Excerpted text:
^^^^^^^^^^^^^^^^

Honest limits of this observation: it’s indicative, not a controlled study. 10 brands is a small sample. The queries were 8, not hundreds. The Google account I used for the tests already had prior interactions with the artisanal food sector, so personalization carried weight. Real analysis, with robust statistics, requires professional AI citation monitoring tools.
But the signal is consistent with the principle: the more Google platforms you man with real assets, the more retrieval lanes you open to Gemini.
Minimum threshold to be a signal: 1 video per month with a title that contains your product + your territory.
The mistakes I see most often in SMEs
Working with Italian producers who want to show up in AI answers, I see the same setup mistakes on the Workspace channel recurring again and again.
The first is having a ghost YouTube channel: created three years ago, two videos uploaded, zero optimization of the descriptions. YouTube is the second largest search engine in the world and Gemini reads it natively via Extension. A video titled “How we harvest fleur de sel by hand — Salina Nisseno, central Sicily” is worth ten posts on the company blog.
The second is the Yellow Pages-style Google Business Profile: address, phone, hours. That’s it. No recent photos, no weekly posts, no replies to reviews, no secondary category. Gemini uses the GBP as an entry point toward the company entity: if it’s empty, you’re a weak entity.
The third is the closed Drive: companies keep spec sheets, PDF catalogs, and case studies only in private, or send them by email after a request. A PDF catalog with a shareable public URL, linked from the site and from the Gmail signature, becomes readable by the model when the user has the Extension active.
The fourth is the newsletter on a third-party domain with no public archive: you use Mailchimp, you send, the content disappears. If instead you publish every newsletter also as an article on your site, that content enters both web retrieval and the subscribers’ Gmail — a double channel.
What you can concretely do this week
The operational audit to run before any more elaborate strategy comes down to three binary steps, which you can close in an afternoon.
- Open your Google Business Profile: count the photos from the last 90 days. If they’re fewer than 10, the profile is considered stagnant. Healthy threshold: at least 2-3 photos a week, plus a descriptive post every 10 days.
- Go to your YouTube channel: look at how many videos you’ve uploaded in the last 6 months. If it’s zero, the channel is dead for retrieval. Minimum threshold to be a signal: 1 video per month with a title that contains your product + your territory.
- Check on Google Search Console how many PDFs from your domain are indexed. If the answer is “I don’t know”, you have a problem. Reasonable threshold: at least the main spec sheet + catalog + case study, all with a public URL and linked from the homepage.
Then compare with the 3-5 competitors Gemini cites in your industry when you run the query “best producers of [your product] in Italy”. If they have an active YouTube, a well-kept GBP, and public PDFs and you don’t, you’ve just found the reason you’re invisible.
The thread that holds it all together
Gemini with Extensions isn’t the only AI engine and isn’t the only visibility channel in AI answers. But it’s the only one that natively reads inside the user’s Workspace — and that is a structural difference no other engine, today, replicates at the same depth.
If you man YouTube, Drive, Business Profile and Gmail with consistent assets, you are building a retrieval channel that works every time a potential client of yours opens Gemini. It’s not magic: it’s distributed presence that the model is able to find.
In the next articles of this series on AI platforms I’ll tell you how the strategy changes when the engine is Perplexity instead of Gemini, and how the citation mechanism works on ChatGPT Search. They are different logics, each with its own preferential lane — and understanding them all is what really gets you into AI answers, not just into one of the three.

^^^^^^^^^^^^^^^^

Prompt 1: From the article on Gemini visibility, copy out the passage between "What you can" and "from the homepage.", inclusive.
Prompt 2: According to the article on Gemini visibility, what is the healthy threshold for photos on a Google Business Profile?

Records:
^^^^^^^^^^^^^^^^

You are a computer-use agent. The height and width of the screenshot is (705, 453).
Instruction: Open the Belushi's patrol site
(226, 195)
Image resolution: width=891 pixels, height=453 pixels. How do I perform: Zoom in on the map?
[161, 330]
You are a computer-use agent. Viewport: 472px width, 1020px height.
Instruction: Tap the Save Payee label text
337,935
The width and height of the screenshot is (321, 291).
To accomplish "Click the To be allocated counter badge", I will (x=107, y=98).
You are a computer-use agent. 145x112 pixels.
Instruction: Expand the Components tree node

^^^^^^^^^^^^^^^^

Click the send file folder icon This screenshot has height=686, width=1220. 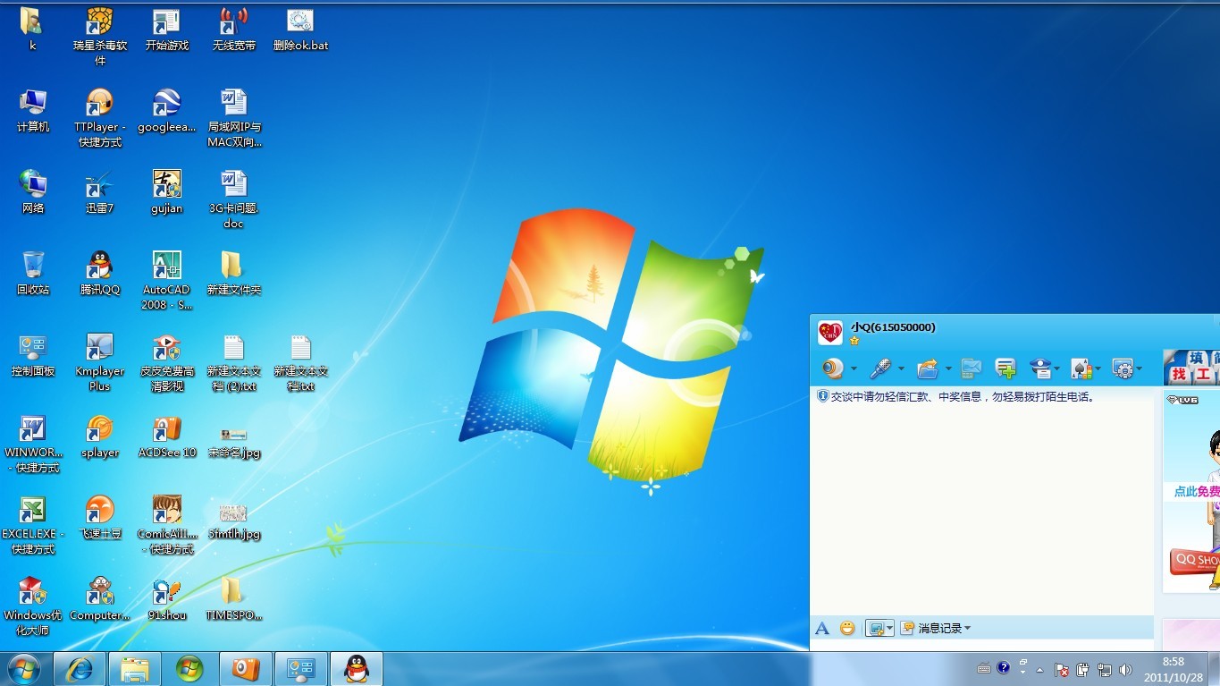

^^^^^^^^^^^^^^^^

Your response 1:
What you can concretely do this week
The operational audit to run before any more elaborate strategy comes down to three binary steps, which you can close in an afternoon.
- Open your Google Business Profile: count the photos from the last 90 days. If they’re fewer than 10, the profile is considered stagnant. Healthy threshold: at least 2-3 photos a week, plus a descriptive post every 10 days.
- Go to your YouTube channel: look at how many videos you’ve uploaded in the last 6 months. If it’s zero, the channel is dead for retrieval. Minimum threshold to be a signal: 1 video per month with a title that contains your product + your territory.
- Check on Google Search Console how many PDFs from your domain are indexed. If the answer is “I don’t know”, you have a problem. Reasonable threshold: at least the main spec sheet + catalog + case study, all with a public URL and linked from the homepage.

Your response 2: At least 2-3 photos a week.